Commentaire de C. trav. Liège (div. Liège), 25 avril 2023, R.G. 2020/AL/247

Mis en ligne le mardi 6 février 2024


C. trav. Liège (div. Liège), 25 avril 2023, R.G. 2020/AL/247

Dans un arrêt du 25 avril 2023, la Cour du travail de Liège (division Liège) confirme l’absence d’unité technique d’exploitation dans l’hypothèse de reprise du personnel d’une société faillie en l’absence de cession d’actif entre la curatelle et la nouvelle société, ainsi que d’absence de reprise de clientèle, l’existence d’un gérant commun (intervenu brièvement en fin d’activité de la société faillie) n’étant pas un critère suffisant.

Rétroactes

La cour statue dans un arrêt du 25 avril 2023, clôturant l’examen de cette affaire, dans laquelle elle a déjà rendu une première décision le 24 juin 2022 (précédemment commenté).

Bref rappel des faits

Deux personnes physiques (mariées) avaient été désignées en qualité de gérants d’une société active dans le secteur du transport. Le siège social de cette société avait été transféré dans un immeuble leur appartenant. Aucun transfert de parts n’étant intervenu (non plus qu’aucun paiement), l’épouse avait rapidement démissionné, contrairement à son mari. Ils avaient ensuite constitué une nouvelle société, dont le mari était devenu gérant. Le secteur d’activité était similaire. La société initiale tomba en faillite et celle constituée par le couple engagea quatre travailleurs précédemment au service de celle-ci, engagements pour lesquels elle obtint des réductions « groupe-cible premiers engagements ». Celles-ci furent supprimées par l’O.N.S.S. au motif qu’il y avait une même unité technique d’exploitation.

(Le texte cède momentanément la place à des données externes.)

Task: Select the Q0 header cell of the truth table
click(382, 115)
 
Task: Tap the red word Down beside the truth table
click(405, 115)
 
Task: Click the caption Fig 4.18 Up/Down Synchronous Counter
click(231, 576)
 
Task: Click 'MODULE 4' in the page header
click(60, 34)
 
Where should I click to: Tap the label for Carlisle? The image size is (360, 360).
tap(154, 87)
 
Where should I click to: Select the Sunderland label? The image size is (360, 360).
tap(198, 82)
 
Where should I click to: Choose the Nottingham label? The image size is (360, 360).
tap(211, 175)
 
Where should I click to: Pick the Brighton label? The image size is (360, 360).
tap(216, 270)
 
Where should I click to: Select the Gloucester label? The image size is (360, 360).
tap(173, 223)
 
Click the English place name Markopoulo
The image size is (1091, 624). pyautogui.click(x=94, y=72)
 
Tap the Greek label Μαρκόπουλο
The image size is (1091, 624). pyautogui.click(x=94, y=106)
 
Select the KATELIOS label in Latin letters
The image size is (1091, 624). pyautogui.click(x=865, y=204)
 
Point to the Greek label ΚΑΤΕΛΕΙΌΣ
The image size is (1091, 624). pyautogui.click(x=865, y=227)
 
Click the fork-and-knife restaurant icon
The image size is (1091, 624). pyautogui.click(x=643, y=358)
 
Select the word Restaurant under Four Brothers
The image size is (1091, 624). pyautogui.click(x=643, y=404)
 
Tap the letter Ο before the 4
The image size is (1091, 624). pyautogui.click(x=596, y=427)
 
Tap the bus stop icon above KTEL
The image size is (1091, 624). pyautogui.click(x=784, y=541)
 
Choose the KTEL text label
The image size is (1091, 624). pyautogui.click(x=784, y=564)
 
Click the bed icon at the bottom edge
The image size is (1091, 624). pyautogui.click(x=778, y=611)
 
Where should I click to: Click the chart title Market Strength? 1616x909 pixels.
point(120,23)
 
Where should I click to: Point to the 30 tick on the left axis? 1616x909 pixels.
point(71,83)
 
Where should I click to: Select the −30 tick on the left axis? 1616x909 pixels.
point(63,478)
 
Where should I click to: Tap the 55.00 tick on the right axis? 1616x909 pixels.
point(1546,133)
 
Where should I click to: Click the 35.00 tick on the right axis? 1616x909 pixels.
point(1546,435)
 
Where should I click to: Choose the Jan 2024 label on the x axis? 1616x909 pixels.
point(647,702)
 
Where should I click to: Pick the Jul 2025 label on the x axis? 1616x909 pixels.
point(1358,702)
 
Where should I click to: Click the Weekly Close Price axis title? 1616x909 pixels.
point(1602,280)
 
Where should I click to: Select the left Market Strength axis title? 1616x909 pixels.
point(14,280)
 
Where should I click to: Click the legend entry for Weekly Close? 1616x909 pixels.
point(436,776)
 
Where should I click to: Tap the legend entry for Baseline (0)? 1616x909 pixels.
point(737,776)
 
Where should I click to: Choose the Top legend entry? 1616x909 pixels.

La décision fut annulée par un jugement du Tribunal du travail de Liège (division Liège) du 21 octobre 2019 et l’O.N.S.S. interjeta appel.

Les arrêts de la cour du travail

L’arrêt du 24 juin 2022

Cet arrêt a été précédemment commenté. Un très bref rappel de la décision figure ci-après.

Après avoir repris le cadre légal, la cour avait ajouté une précision concernant les éléments d’appréciation dont le juge doit tenir compte, étant la réalité de l’exploitation des deux entités, et avait mis en exergue que, s’il s’agit de deux commerces proches ayant occupé successivement le même travailleur et ayant la même activité pour laquelle elle utilise le même type de matériel, ces critères ne suffisent pas pour permettre de conclure à une même U.T.E., dans la mesure précisément où la concurrence entre deux entités est de nature à démontrer leur indépendance sur le plan économique. Un renvoi à des décisions rendues par la Cour du travail de Liège était également fait. Elle avait en outre rappelé la jurisprudence de la Cour de cassation sur la notion de « remplacement du travailleur », s’agissant de vérifier s’il y a une création d’emploi mathématique. Enfin, elle avait abordé l’existence des conditions d’interdépendance sur le plan social et économique.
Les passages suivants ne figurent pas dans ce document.